Après une première édition consacrée à la définition des grandes orientations, le gouvernement ivoirien veut désormais obtenir des résultats tangibles. Placée sous le thème « De la vision aux cas d’usage : structurer l’IA nationale pour résoudre nos défis prioritaires », la conférence Impact IA 2026 réunit pouvoirs publics, entreprises, chercheurs, startups, universités et partenaires internationaux.

Pour Robert Beugré Mambé, l’enjeu est de répondre à cinq questions prioritaires : comment rendre l’administration plus efficace ? Comment renforcer la compétitivité de l’économie ? Améliorer la productivité agricole ? Renforcer le système de santé ? Et mieux préparer les jeunes aux métiers de demain ?
« À la fin de ces assises, nous devons savoir ce que nous devons faire, dans quel ordre, avec quelles ressources, avec quels responsables et selon quel calendrier », a-t-il déclaré.
Les travaux préparatoires ont permis d’identifier 11 cas d’usage de l’IA dans cinq secteurs prioritaires : administration, agriculture, éducation, santé et secteur privé.

Le gouvernement entend désormais constituer un portefeuille de projets prioritaires, identifier les infrastructures et compétences nécessaires et élaborer une feuille de route opérationnelle et budgétisée.
Données, capacités de calcul, cloud, énergie, financement, cybersécurité et gouvernance figurent parmi les conditions jugées indispensables.
Le ministre de la Transition numérique et de l’Innovation technologique, Ibrahim Kalil Konaté, a annoncé plusieurs partenariats stratégiques.

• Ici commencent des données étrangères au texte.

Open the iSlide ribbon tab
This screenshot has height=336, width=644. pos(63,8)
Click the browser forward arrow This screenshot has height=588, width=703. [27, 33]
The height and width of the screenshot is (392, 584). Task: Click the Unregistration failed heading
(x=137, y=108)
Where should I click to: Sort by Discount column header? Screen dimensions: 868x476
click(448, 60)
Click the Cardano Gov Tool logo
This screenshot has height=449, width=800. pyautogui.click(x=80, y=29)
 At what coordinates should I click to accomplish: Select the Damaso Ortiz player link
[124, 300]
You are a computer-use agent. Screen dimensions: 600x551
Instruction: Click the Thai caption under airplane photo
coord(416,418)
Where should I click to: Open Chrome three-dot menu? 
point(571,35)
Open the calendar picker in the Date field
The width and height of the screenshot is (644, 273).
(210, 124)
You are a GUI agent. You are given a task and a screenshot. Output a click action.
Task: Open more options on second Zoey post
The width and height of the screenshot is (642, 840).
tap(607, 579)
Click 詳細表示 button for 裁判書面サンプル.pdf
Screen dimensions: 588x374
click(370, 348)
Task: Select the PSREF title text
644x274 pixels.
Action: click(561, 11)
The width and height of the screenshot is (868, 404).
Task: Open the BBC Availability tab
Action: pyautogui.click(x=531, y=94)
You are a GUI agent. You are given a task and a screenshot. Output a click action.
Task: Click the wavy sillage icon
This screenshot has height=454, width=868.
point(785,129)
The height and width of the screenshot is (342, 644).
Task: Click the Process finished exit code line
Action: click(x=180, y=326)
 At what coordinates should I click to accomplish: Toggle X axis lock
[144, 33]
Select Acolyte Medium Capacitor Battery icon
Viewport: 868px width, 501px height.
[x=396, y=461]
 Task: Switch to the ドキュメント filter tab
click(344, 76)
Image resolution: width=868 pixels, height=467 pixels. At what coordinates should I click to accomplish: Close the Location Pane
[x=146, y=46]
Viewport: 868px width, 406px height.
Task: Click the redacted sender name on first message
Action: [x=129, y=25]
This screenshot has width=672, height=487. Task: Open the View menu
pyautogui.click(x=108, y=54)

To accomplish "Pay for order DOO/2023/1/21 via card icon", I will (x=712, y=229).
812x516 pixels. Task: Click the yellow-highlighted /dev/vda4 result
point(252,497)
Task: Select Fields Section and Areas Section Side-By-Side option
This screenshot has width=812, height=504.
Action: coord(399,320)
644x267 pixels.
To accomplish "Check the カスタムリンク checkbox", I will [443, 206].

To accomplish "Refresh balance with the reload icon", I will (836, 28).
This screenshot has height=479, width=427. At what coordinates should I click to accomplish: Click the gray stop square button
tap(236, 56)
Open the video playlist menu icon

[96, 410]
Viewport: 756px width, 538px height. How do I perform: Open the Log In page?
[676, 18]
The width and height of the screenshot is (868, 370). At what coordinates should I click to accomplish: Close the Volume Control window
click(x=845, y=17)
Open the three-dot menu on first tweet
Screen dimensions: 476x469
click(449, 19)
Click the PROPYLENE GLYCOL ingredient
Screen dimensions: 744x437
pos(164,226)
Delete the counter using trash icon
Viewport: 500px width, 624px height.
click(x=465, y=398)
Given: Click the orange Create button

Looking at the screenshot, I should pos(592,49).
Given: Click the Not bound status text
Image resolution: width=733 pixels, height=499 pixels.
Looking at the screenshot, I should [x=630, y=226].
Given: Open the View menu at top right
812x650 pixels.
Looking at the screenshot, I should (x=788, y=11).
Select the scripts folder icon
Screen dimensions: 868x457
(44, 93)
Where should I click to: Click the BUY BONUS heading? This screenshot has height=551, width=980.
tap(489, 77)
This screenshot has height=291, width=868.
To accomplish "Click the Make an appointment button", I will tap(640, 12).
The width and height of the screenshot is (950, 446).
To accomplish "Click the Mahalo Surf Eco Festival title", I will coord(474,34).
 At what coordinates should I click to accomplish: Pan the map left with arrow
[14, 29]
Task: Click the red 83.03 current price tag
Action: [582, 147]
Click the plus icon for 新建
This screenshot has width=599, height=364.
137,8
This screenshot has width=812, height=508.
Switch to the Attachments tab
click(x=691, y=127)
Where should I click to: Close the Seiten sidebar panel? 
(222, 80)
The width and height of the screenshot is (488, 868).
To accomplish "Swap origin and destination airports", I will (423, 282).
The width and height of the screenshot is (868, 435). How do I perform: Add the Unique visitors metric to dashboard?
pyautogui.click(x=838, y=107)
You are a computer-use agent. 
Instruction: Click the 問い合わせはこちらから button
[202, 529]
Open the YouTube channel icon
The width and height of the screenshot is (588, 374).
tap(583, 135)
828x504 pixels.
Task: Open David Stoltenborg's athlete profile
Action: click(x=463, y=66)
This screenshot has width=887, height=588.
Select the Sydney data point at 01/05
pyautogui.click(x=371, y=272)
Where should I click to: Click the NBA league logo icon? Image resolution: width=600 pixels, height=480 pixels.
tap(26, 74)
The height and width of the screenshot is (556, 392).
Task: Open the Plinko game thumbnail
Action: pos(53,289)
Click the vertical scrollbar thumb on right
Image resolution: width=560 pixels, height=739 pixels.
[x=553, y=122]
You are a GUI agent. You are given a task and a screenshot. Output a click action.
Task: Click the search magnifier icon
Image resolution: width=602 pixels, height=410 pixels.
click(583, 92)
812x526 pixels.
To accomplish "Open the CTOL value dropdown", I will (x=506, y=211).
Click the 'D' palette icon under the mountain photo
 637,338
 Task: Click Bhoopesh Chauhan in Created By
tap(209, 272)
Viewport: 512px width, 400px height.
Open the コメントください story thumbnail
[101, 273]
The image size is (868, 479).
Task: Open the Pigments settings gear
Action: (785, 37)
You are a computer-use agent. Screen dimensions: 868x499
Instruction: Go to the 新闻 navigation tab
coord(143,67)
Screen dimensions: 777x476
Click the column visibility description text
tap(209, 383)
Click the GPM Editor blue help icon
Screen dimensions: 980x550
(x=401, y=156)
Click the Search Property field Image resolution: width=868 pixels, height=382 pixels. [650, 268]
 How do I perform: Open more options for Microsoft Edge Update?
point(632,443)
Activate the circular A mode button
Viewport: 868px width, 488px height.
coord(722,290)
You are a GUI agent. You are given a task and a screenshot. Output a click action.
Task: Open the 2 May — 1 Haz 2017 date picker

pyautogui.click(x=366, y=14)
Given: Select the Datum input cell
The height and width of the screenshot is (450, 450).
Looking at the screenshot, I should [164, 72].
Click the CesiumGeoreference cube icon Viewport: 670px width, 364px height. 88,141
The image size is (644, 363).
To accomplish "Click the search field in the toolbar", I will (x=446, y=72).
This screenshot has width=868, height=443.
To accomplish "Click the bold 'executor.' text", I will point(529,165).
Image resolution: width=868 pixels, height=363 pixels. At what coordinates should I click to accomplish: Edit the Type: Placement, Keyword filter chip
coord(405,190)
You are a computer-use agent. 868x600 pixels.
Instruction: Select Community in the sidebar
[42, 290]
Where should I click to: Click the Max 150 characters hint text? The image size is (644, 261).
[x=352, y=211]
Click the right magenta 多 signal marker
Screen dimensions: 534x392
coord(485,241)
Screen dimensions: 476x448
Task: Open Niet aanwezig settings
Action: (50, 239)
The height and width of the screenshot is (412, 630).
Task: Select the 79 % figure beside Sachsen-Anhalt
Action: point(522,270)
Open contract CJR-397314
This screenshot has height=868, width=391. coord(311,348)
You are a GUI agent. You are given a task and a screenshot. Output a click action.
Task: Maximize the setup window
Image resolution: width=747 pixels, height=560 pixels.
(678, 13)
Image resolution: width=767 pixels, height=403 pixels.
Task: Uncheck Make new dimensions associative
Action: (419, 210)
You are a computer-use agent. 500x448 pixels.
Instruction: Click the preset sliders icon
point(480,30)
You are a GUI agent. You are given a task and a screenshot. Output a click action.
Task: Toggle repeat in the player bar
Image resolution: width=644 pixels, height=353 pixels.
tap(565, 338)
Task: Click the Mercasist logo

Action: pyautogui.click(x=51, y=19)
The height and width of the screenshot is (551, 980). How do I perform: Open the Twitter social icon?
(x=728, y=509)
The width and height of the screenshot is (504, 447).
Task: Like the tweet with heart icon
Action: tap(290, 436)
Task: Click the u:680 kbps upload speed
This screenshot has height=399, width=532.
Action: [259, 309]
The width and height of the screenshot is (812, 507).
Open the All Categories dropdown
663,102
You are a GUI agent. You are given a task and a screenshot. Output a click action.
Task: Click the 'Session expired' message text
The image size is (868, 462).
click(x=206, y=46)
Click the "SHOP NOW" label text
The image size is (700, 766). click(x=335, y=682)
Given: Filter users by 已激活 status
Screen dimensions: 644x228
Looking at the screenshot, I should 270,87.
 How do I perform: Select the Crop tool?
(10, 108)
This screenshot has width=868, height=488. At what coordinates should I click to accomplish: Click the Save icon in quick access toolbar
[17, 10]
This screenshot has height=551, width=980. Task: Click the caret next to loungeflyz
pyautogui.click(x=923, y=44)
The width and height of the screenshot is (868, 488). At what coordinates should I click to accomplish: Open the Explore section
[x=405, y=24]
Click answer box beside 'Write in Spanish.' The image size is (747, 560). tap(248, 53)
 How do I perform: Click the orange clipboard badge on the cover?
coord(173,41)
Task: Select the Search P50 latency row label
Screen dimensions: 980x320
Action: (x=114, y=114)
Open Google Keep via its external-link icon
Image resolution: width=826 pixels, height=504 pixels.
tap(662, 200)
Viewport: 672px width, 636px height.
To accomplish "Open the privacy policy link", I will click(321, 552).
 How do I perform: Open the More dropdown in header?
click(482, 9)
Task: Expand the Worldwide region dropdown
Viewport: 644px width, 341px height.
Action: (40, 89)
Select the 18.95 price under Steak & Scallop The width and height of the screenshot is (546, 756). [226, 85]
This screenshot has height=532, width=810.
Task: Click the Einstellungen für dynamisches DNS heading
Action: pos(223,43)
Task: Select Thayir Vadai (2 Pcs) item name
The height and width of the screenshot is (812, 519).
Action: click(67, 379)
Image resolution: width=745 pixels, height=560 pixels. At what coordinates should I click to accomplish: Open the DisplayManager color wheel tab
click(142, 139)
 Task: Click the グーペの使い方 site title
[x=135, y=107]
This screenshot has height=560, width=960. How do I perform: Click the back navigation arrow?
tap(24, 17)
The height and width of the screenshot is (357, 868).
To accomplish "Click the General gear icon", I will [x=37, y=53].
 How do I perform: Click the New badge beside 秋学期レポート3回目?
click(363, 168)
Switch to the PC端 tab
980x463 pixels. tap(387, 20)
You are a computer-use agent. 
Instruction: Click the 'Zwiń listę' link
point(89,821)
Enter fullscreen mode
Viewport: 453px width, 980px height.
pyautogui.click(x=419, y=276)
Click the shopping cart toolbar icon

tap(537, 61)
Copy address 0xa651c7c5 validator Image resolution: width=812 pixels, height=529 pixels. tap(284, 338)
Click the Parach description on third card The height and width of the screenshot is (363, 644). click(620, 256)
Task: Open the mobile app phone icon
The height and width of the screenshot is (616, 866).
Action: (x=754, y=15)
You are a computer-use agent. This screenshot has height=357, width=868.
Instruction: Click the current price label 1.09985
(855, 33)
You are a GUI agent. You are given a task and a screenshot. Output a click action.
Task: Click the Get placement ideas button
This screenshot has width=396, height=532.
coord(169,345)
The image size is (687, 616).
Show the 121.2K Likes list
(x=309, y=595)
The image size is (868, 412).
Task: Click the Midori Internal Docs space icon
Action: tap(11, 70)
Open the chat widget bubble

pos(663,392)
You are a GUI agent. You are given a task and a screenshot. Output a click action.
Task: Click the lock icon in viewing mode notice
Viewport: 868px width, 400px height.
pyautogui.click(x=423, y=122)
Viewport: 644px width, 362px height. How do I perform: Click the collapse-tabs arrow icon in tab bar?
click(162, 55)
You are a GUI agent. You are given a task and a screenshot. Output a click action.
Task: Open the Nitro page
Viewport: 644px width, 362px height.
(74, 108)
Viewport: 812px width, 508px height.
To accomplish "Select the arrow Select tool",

La Côte d’Ivoire travaille notamment avec Mistral AI sur les capacités nationales, les données, les infrastructures et le déploiement de solutions adaptées aux besoins du pays.
Un partenariat avec la Mohamed bin Zayed University of Artificial Intelligence (MBZUAI) doit également renforcer la formation et les compétences ivoiriennes en intelligence artificielle.
« Nous ne sommes plus dans le temps des grandes déclarations d’intention, nous sommes bel et bien rentrés dans le temps de l’exécution, du suivi et des résultats mesurables », a souligné le ministre.
Autre annonce majeure : le gouvernement a autorisé le ministère à octroyer les fréquences aux opérateurs afin de permettre le lancement prochain de la 5G en Côte d’Ivoire.
Cette mesure s’inscrit dans le plan d’accélération numérique 2026-2028, articulé autour de sept piliers et de 40 projets prioritaires.
L’ambition ivoirienne dépasse ainsi l’utilisation des technologies existantes. Le pays veut développer la capacité de comprendre, maîtriser, adapter et utiliser l’IA au service de ses propres priorités.
Pour le Premier ministre, la Côte d’Ivoire doit également contribuer à faire de l’Afrique « le terreau de l’intelligence artificielle ».
Le défi est désormais clairement posé : transformer les ambitions en projets, les projets en investissements et les investissements en résultats visibles pour les populations.